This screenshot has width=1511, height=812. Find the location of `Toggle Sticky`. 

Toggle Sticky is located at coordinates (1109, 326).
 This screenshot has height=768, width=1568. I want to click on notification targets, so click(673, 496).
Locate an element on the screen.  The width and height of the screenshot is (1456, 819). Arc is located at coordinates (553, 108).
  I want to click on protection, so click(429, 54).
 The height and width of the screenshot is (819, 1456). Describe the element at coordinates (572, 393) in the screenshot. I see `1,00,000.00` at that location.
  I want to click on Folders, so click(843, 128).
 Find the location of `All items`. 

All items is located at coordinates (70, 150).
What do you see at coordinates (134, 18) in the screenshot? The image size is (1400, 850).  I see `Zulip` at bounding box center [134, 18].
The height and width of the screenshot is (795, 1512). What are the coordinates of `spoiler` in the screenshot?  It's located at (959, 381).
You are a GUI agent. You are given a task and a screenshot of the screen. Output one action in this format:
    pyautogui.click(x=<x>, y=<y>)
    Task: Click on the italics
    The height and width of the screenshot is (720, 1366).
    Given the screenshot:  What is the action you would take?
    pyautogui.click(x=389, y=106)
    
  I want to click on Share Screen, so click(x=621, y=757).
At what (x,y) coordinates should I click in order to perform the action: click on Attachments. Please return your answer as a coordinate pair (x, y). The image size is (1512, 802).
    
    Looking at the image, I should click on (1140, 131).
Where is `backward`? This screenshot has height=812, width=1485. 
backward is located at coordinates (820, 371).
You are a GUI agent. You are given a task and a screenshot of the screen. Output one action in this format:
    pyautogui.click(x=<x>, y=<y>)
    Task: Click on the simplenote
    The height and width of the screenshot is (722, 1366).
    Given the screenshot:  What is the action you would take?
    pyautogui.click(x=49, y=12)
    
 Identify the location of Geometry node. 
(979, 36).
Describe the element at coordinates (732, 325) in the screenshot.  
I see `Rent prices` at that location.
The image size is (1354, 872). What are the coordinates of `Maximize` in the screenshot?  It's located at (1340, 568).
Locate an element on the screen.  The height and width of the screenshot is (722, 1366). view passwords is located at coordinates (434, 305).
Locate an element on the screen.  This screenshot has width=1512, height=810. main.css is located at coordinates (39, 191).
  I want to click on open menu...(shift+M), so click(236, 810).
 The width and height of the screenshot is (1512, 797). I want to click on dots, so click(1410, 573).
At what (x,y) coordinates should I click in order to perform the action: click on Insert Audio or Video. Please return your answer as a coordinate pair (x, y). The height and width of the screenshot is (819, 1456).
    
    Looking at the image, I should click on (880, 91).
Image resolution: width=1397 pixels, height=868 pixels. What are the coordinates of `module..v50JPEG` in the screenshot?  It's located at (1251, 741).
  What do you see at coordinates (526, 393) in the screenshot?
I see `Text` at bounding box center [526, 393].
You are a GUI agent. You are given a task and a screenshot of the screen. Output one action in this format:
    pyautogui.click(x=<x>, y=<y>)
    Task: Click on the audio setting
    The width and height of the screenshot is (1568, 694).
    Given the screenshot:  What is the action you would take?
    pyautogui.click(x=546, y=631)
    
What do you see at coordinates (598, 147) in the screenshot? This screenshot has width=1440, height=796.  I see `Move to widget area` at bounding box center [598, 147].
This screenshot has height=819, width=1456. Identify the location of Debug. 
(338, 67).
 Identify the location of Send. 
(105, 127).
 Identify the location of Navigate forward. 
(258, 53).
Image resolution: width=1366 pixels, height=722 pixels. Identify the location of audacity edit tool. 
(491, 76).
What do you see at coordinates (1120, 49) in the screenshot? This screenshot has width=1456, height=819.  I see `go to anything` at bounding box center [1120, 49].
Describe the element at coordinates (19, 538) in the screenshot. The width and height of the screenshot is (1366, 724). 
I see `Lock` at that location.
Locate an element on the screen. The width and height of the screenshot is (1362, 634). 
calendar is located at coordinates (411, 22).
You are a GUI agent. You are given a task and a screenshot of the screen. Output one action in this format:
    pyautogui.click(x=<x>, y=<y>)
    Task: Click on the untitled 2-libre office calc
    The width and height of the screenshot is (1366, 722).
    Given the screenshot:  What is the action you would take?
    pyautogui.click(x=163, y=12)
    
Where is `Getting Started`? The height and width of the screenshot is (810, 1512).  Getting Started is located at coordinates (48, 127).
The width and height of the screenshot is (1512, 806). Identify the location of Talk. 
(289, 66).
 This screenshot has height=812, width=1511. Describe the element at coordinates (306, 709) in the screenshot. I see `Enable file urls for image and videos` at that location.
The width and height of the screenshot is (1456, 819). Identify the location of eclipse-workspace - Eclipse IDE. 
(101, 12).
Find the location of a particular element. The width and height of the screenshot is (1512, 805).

┄┄┄┄┄┄

TASK DESCRIPTION => Return the lines of the material unchanged, from the line containing "coordinates (434, 305)." to the line containing "The width and height of the screenshot is (1512, 797).", including both.

TASK SOLUTION =>
Locate an element on the screen.  The height and width of the screenshot is (722, 1366). view passwords is located at coordinates (434, 305).
Locate an element on the screen.  This screenshot has width=1512, height=810. main.css is located at coordinates (39, 191).
  I want to click on open menu...(shift+M), so click(236, 810).
 The width and height of the screenshot is (1512, 797). I want to click on dots, so click(1410, 573).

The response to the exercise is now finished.